Совсем недавно жили в доме сыновья под опекой родителей и не думалось о старости. И вот жизнь у Тараса пошла по второму кругу, если он опять остался вдвоем с Таисией Лукиничной. Все как в молодости, только молодость-то отшумела.
— Как мы уедем отсюда, — забеспокоилась Таисия Лукинична. — Тут горы, осокори, грачи. Сменить земной рай на канализацию… Боюсь, затоскую я в степном райцентре.
— Сама жаловалась, что надоело зимой таскать дрова, — сказал Тарас, грустно улыбнувшись. — Не напасешься их для барских хором. — Он окинул скользящим взглядом всю анфиладу комнат бывшего помещичьего дома, срубленного из уральской лиственницы.
— Дрова, конечно, каторга. Но они же и поэзия.
— Стало быть, нет поэзии без каторги! — повеселее улыбнулся Тарас.
— Ты не смейся. Соседка Евдокия Григорьевна прожила здесь полвека и никуда не собирается. Полвека учительствовать в одной сельской школе — завидное постоянство. А тебе все не терпится пошире размахнуться со своим краеведением. Не приутомился еще?

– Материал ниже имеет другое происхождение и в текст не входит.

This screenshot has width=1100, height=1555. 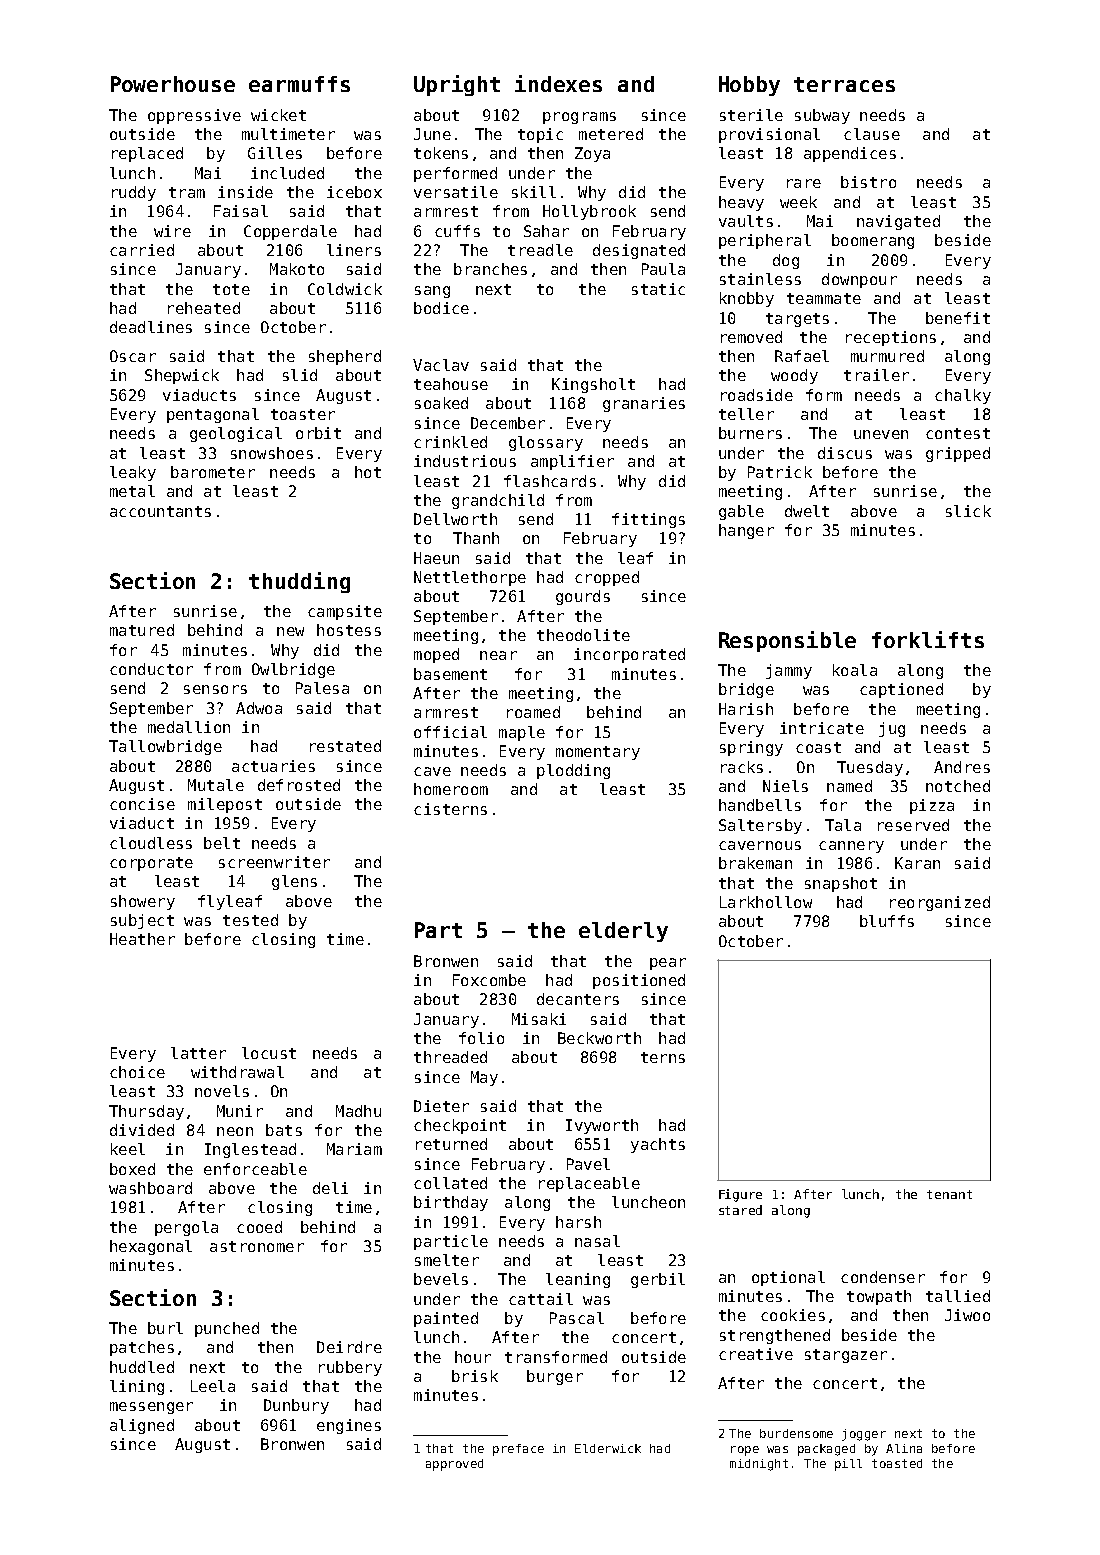 What do you see at coordinates (215, 689) in the screenshot?
I see `sensors` at bounding box center [215, 689].
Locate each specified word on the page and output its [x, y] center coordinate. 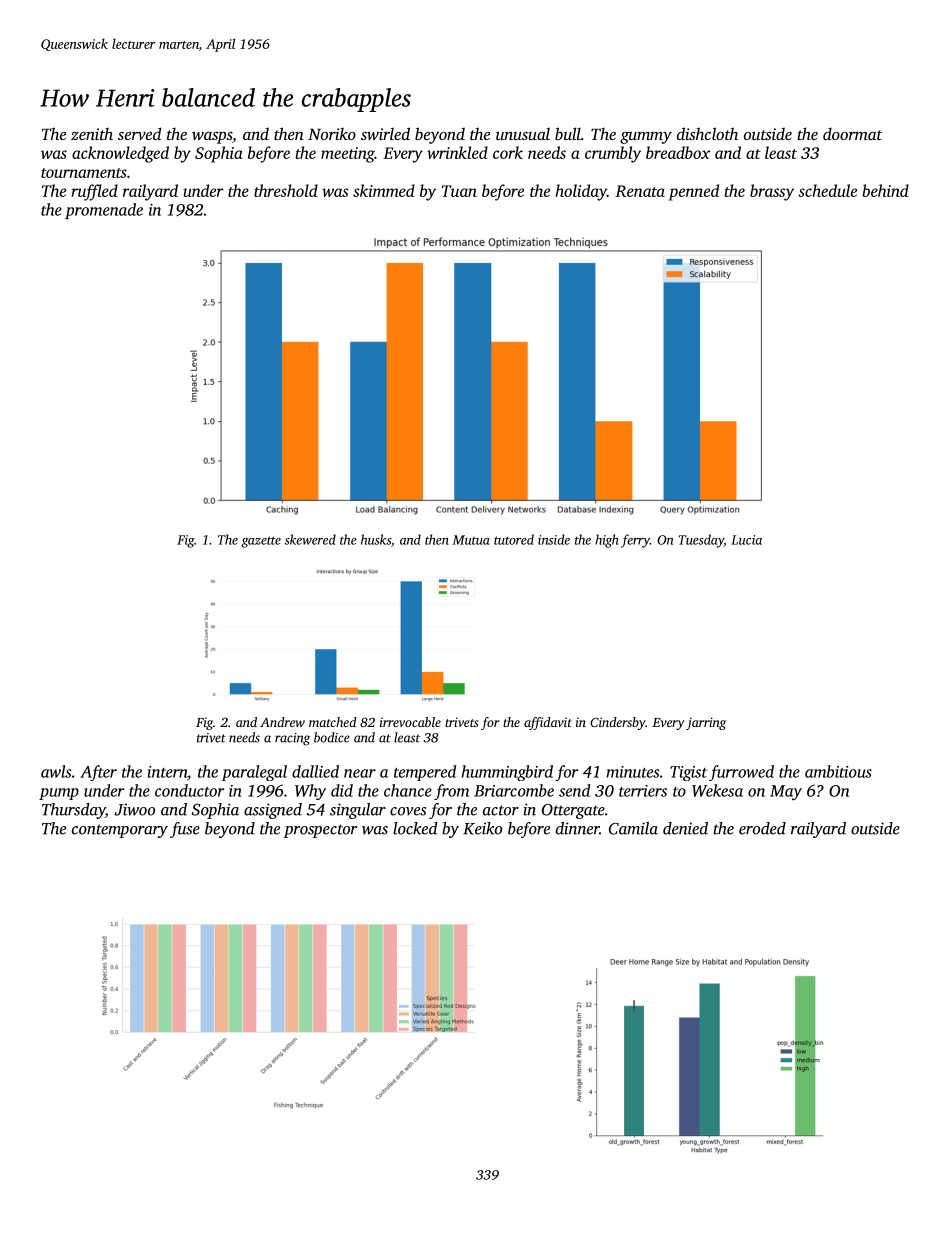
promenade [104, 211]
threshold [286, 190]
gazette [261, 542]
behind [885, 190]
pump [59, 794]
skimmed [384, 190]
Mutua [471, 540]
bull [568, 133]
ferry [635, 541]
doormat [852, 134]
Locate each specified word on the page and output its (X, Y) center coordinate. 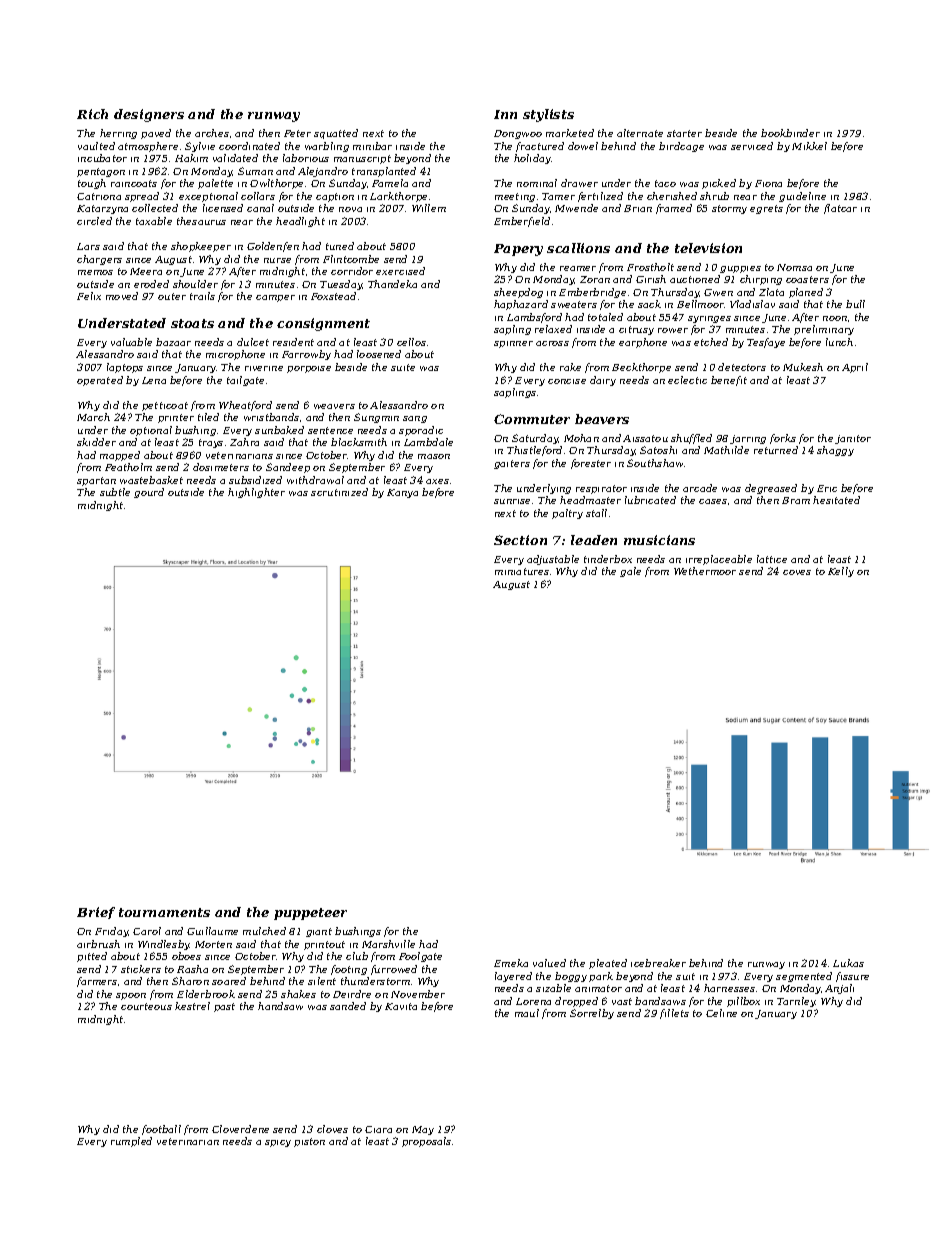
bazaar (173, 342)
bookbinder (790, 133)
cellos (411, 342)
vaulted (96, 146)
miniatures (522, 571)
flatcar (840, 209)
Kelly (841, 572)
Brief (96, 913)
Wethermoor (705, 571)
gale (630, 572)
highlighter (256, 493)
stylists (548, 115)
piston (309, 1142)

— Чем-то надо заниматься под старость лет. Заживем мы с тобой, Тая, припеваючи: квартиру нам дадут со всеми коммунальными благами, правда, без д р о в я н о й п о э з и и и грачиного грая над крышей.
— Привязался к слову. А жаворонки, которых ты больше нигде не услышишь? А прохладные соловьиные зори? А дубовая роща в горах, жемчужные родники? Наконец, шиханы, которые ты не придвинешь к своему райцентру?
— Понятно, горы мы уже не сдвинем, но кое-что доброе успеем сделать.
— Ты весь в брата, обязательно сведешь разговор к шутке-прибаутке, — сказала Таисия Лукинична и, взяв ведро, пошла к роднику.
Тарасу и самому не хотелось покидать живописный горный уголок. Хватит, постранствовал по свету. Разные видел горы: романтичные Трансильванские Альпы с их богатыми замками, воинственные Балканы с мрачными крепостями, ухоженные Татры с нарядными виллами. Но отовсюду Тараса тянуло на Урал, пусть и не высок его главный хребет и не растут на Урале поднебесные эдельвейсы. На берегах многих рек, под шквальным огнем и под тихим, безмятежным небом, уже после войны, побывал его противотанковый артполк. Но ни Дунай, ни Морава, ни Тисса, ни Одер, как бы ни славились они красотами, никогда не заслоняли родного Ика, бегущего рысцой меж диабазовых увалов. О городах и говорить нечего: он не остался даже в Риге, которую считает своей второй любовью. Да, мир он повидал, пол-Европы отмерил, не то что его Тая. И если предстоит еще малый переезд, в пределах одного района, то это, конечно, последний. В конце концов тут рядом, каких-нибудь полчаса езды на машине. Но уезжать все-таки неохота. Бывало, он, не задумываясь, мчался куда угодно, хоть за тридевять земель, а сейчас и за тридцать километров не проехал бы от милой сердцу деревеньки. Стало быть, нелегок и ты теперь на подъем, товарищ Воеводин, как этот Никифор Журавлев, отказавшийся покинуть забытый всеми хуторок на горном Ике.